21
Feb
2008

How ethical is it to give money to people on the streets?

My whole life I've been asked for money by people on the streets. It has never ceased to upset me.

It's a very effective -and unnecessary- reminder of my country's reality. Not only does it make me sad, but it also puts me in a very uncomfortable position: weather I'm walking around or driving in my car, there's something sort of abusive about someone tapping on my shoulder or knocking on my car's window demanding for something I'm supposed to have and obliged to give. Beggars, weather they're young or old, male or female, always have this look; this look: not precisely a sad one, more like a blaming one. While it always makes me feel responsible somehow, it still delivers a clear message of full resignation.

I try to have coins near by, I always carry candy (for children) and in the mornings I usually have one or two extra bananas. But---is that better than nothing? when can it ever be enough?

Money- how much is enough? how much is too little?
Food- is that polite?
Candy- how can a piece of candy help children that should be in school but instead are forced to collect a certain amount of money by the end of the day?

There's this blind woman and her son (I suppose) that come to my window every single morning, and it is really getting me down. I feel so responsible I sometimes try to avoid the street where they usually are, just so that I don't have to be in that so very unfair position. Unfair for both parties, I guess. Whose fault is it? Should they stop asking, should I stop giving, should this go on, is this natural?

Beggars have existed ever since history can tell. That doesn't make it right. It certainly doesn't help me know how to act.

I feel so trapped in this very depressing human reality, frustateddddddddddddddd
timanfaya - 26. Feb, 08:33

every few days on my way to work i see woman with her little dauhther. she walks very slow and unbalanced. out of my car it looks as if she has the same desease like stephen hawking. i'm not a doctor, but its's obvious that she will die soon. every time i "meet" her, i have the same feeling as in front of a beggar. powerlessness ...

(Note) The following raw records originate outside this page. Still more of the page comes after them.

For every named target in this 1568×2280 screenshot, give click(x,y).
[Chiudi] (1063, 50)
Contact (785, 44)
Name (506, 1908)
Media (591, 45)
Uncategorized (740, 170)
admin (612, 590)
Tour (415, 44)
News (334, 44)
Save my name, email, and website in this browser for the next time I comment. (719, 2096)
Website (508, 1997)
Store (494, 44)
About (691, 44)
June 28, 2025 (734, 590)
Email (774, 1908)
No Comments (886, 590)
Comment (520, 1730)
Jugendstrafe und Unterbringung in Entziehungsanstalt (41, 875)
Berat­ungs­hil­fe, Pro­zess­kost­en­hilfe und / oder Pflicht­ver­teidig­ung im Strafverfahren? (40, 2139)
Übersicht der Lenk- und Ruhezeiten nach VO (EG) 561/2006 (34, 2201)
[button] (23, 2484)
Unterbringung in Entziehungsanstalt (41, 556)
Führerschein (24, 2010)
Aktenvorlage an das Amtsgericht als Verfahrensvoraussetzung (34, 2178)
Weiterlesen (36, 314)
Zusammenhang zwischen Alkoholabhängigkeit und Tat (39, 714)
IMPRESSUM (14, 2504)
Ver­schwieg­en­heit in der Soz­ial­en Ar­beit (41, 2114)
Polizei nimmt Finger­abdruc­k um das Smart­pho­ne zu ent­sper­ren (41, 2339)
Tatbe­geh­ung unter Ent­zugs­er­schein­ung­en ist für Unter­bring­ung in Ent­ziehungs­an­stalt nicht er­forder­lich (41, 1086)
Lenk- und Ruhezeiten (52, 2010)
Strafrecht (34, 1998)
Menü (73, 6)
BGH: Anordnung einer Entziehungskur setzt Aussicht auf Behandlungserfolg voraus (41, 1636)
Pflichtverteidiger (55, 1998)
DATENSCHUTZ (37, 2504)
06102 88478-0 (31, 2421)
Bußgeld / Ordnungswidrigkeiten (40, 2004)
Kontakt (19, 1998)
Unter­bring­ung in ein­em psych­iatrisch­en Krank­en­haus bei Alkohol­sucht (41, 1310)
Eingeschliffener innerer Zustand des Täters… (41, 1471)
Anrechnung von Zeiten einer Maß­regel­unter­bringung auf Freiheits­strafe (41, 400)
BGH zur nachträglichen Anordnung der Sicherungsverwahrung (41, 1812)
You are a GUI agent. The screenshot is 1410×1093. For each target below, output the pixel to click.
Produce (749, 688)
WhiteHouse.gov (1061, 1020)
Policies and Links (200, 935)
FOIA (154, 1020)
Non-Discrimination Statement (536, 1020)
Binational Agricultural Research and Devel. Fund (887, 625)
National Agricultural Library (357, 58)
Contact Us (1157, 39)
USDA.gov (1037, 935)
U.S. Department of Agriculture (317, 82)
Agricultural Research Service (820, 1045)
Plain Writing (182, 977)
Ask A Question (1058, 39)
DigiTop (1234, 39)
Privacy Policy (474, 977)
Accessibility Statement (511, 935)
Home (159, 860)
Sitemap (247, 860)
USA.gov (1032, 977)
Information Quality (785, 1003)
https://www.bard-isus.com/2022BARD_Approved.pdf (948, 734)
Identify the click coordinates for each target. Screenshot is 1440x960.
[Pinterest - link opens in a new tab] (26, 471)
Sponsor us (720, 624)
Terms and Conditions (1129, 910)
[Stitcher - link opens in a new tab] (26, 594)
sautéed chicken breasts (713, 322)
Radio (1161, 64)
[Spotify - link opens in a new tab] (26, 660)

one of my bitterst realizations of life. whatever i 'll reach: i will not save this world . not even bill gates is in the position to do that. allthough he gives more from his money than any other. and, as you rightly notice: it's hard to accept.

p.s.: maybe that's the reason, why mankind waits for something. for someone. in the german "newsweek" (it's called "der spiegel") some weeks ago the headline was "the messias factor". it was an article about the obama phenomenon. it's very abstract, but entangled with this thoughts around beggars - and the way out of feeling helpless.

rocio - 29. Feb, 09:41

timanfaya: your comment has been in my head for the last couple of days. you're very much right! i'm stilll having a hard time accepting my powerlessness, and the fact that the world, as you said, can't be saved, not by me or you or anyone. i mean- i do think that things could be better, just not perfect for everyone. i guess there's no ying without yang, ha?